De BaBa ZuLa à King Gizzard…

Altin Gün, psyché et anatolien

Turkish festival au Rockerill, soirée Turkish psychedelica à l’Ancienne Belgique où Altin Gün partagera l’affiche avec le projet stambouliote BaBa ZuLa… Les événements pullulent, des groupes comme King Gizzard s’intéressent à ces sonorités (pour preuve son album Flying Microtonal Banana)… L’intérêt pour le pays d’Atatürk est évident dans l’industrie musicale. Le label genevois d’Altin Gün, Bongo Joe, compte d’ailleurs dans son catalogue un projet assez similaire. Grup Simsek réunit des musiciens d’Italie, de France et de Grande-Bretagne autour d’une chanteuse germano-turque. « La communauté est assez importante aux Pays-Bas, fait remarquer Erinç. Mais on n’entend pas tant de musique turque pour autant. Il existe beaucoup de musiciens, oui, mais ils font tous la même chose. Et ils jouent davantage pour leurs compatriotes que pour les Hollandais. C’est de la musique de mariage, de restaurant. Il n’y a pas vraiment grand monde pour faire quoi que ce soit d’autre. »

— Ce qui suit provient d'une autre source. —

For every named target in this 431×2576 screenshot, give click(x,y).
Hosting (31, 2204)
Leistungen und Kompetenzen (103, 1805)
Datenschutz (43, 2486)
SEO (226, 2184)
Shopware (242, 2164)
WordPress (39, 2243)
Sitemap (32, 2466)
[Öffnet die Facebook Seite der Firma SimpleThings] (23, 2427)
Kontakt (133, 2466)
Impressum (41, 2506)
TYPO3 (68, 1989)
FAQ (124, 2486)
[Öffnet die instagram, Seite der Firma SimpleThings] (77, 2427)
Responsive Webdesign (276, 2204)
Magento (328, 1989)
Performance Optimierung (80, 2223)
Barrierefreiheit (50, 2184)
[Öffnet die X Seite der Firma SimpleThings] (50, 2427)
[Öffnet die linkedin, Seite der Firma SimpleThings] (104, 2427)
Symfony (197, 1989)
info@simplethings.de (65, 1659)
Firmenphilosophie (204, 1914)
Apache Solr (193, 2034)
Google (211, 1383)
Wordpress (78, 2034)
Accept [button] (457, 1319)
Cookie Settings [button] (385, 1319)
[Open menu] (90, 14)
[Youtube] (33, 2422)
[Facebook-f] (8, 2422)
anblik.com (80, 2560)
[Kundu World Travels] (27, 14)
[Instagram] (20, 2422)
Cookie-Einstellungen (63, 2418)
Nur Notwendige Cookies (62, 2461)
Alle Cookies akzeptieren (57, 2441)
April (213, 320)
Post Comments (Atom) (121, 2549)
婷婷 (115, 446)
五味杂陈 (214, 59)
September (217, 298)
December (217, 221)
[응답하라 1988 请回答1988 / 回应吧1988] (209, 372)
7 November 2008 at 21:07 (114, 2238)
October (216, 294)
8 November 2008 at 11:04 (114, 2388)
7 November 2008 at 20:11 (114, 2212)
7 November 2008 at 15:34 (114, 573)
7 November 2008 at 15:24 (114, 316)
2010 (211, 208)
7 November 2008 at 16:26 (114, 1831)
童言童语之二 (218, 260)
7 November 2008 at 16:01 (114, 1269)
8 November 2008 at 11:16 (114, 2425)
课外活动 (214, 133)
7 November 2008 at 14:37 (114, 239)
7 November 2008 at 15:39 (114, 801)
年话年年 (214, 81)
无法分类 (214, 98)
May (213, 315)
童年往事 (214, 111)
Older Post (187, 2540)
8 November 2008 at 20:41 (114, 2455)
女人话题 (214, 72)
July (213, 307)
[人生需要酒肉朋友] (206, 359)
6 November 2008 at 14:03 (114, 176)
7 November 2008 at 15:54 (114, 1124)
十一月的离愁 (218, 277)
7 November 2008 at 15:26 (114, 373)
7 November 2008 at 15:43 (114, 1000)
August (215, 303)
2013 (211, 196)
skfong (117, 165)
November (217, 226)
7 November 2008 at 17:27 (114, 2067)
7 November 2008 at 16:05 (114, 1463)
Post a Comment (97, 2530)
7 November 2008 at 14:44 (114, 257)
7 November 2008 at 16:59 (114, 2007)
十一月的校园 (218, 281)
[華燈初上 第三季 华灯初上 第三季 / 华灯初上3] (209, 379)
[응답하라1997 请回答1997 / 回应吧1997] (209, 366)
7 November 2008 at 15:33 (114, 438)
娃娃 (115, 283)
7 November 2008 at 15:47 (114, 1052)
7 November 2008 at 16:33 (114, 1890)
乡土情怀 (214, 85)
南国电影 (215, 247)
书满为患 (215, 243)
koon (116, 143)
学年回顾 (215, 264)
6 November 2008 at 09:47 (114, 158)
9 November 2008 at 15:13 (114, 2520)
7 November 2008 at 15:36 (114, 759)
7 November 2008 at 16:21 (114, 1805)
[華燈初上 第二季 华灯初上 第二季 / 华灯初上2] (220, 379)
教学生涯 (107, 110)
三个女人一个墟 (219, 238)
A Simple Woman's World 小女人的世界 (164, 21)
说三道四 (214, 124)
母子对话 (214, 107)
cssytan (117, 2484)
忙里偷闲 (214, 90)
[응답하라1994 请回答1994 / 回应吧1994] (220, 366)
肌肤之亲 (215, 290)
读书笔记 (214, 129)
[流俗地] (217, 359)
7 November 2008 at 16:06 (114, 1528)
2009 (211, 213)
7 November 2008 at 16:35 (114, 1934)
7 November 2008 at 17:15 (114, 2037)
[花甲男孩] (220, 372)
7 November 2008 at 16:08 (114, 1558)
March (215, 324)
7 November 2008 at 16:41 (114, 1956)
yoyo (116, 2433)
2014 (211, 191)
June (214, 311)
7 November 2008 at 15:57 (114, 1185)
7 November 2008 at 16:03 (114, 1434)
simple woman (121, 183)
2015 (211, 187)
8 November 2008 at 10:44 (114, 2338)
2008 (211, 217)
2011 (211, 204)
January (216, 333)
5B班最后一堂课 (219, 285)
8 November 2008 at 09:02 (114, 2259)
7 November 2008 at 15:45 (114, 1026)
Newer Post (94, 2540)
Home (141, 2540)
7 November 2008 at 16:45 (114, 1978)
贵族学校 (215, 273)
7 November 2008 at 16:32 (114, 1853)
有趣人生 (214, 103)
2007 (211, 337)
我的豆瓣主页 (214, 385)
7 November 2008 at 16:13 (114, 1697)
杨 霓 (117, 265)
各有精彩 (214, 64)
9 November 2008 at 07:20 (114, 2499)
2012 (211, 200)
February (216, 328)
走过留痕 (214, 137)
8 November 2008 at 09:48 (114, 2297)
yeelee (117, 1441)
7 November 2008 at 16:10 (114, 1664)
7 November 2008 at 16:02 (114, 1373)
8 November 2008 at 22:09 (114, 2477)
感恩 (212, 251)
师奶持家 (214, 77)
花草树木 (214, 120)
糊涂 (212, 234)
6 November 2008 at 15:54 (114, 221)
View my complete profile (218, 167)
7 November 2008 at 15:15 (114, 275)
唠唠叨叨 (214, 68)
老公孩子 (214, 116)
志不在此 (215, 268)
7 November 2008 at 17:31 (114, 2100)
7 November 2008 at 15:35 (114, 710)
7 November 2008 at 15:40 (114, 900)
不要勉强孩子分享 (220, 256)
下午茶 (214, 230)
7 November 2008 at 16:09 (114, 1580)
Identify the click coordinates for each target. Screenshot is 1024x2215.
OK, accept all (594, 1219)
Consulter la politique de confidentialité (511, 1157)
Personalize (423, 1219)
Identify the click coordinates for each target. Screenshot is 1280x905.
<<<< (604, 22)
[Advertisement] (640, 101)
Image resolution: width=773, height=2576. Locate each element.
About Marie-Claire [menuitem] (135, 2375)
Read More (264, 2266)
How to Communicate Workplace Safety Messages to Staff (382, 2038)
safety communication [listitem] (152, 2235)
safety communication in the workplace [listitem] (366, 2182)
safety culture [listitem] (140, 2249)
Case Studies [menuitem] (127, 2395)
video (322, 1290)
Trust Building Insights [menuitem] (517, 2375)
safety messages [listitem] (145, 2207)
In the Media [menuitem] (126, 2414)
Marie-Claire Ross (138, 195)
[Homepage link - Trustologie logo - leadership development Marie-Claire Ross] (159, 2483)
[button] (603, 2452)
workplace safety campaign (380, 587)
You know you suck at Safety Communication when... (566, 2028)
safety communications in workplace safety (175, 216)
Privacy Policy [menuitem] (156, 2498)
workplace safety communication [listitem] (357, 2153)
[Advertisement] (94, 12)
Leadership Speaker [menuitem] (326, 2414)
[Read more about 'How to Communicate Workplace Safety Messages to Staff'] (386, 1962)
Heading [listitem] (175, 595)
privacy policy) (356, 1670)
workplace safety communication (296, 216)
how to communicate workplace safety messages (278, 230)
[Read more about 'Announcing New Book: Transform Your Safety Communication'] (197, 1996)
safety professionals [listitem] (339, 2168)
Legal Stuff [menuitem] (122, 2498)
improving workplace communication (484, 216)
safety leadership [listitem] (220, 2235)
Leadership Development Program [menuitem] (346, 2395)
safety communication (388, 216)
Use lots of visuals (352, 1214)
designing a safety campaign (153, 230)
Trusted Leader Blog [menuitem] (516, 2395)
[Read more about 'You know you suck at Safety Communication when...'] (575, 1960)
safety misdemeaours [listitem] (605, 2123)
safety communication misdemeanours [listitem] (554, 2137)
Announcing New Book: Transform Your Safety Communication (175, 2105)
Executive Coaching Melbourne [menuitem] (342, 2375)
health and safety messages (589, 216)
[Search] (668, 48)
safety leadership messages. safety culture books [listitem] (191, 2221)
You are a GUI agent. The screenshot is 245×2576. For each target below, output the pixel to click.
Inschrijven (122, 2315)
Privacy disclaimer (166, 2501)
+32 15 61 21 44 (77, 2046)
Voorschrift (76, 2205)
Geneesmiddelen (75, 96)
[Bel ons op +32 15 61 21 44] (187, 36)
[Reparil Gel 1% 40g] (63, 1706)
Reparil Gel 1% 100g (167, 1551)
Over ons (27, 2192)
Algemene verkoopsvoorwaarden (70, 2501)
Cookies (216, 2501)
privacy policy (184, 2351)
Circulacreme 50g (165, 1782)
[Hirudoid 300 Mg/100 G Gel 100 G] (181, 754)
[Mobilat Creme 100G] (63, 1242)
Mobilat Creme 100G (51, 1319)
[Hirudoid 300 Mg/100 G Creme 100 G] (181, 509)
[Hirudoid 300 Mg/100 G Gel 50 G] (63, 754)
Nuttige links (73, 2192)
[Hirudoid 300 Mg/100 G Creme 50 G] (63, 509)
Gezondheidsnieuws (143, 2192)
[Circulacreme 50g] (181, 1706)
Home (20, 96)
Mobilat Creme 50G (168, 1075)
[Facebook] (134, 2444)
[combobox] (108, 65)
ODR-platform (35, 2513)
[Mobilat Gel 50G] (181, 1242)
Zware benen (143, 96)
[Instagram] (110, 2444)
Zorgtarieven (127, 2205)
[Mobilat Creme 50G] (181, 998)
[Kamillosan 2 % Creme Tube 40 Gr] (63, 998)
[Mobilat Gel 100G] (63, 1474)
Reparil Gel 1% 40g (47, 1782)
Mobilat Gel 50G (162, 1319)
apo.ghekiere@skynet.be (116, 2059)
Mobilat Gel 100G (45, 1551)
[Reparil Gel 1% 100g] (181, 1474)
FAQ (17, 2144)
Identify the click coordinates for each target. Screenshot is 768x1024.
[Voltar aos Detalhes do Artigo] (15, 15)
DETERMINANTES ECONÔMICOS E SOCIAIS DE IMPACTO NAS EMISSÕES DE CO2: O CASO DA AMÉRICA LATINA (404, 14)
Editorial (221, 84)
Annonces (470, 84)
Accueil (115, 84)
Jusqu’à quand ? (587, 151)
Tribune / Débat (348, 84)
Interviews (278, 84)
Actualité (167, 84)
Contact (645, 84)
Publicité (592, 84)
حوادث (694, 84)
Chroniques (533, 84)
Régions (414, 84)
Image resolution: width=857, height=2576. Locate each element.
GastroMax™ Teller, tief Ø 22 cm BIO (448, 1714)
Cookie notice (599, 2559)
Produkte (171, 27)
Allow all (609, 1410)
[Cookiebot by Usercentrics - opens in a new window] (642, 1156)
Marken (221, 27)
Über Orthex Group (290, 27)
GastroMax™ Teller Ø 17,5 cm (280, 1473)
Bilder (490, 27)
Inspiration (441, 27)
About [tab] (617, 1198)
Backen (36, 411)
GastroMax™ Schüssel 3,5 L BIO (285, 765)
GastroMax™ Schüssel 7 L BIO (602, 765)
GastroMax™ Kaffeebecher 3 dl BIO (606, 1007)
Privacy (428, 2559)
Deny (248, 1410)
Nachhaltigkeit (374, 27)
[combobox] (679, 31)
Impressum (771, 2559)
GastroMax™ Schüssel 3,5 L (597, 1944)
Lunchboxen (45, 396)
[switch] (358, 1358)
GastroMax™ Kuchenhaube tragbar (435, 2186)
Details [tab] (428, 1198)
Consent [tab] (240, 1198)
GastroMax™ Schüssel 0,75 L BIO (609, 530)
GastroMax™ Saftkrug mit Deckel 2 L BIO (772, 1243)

La situation n’a pas l’air bien différente au pays. « On y croise surtout des groupes qui imitent la musique américaine, analyse Nic. C’est comme partout. Aucun jeune aux Pays-Bas ne joue de la musique traditionnelle néerlandaise. Quand tu allumes la radio là-bas, tu entends les mêmes morceaux qu’on joue mais en mode reggaeton, avec une production électronique. Les gens comme nous, eux, écoutent Mac DeMarco. Le festival Le Guess Who? à Utrecht est l’un des premiers événements indie à avoir programmé de la musique turque pour un public mélangé. »

Pour Altin Gün, le timing est parfait. « Les gens se remettent à acheter des disques. Ils fouillent, ont Internet comme plaine de jeu. C’est une bénédiction pour tous les genres. Mais pour la musique turque, c’est aussi une fenêtre sur les publics occidentaux. Selda Bagcan et Mustafa Özkent sont programmés dans des festivals comme le Primavera à Barcelone. Ça commence à intéresser de plus en plus de monde… Les gammes sont mystérieuses et les arrangements du psychédélisme seventies sont groovy. Il y a des congas, plein d’autres instruments… Un peu ce qu’on fait maintenant: rassembler les choses. » Au Guess Who?, les Hollandais dansants ont eu l’occasion de se frotter au chanteur lybien Ahmed Fakroun, pionnier de la « musique wolrd » arabe. « On n’a pas d’autres plans du genre, terminent-ils d’une voix. C’était un événement unique. On a eu trois ou quatre jours ensemble pour répéter. Il n’avait plus joué depuis 25 ou 30 ans. Il était un peu frustré que ce ne soit plus aussi facile qu’avant même si ça sonnait déjà très bien pour nous. Il habite à Bruxelles en fait. Il est doux et mystérieux, lent et sage. Il a un petit coté Yoda. »

On, distribué par Les Disques Bongo Joe. ***(*)

Le 04/04 à l’Ancienne Belgique dans le cadre du festival BRDCST.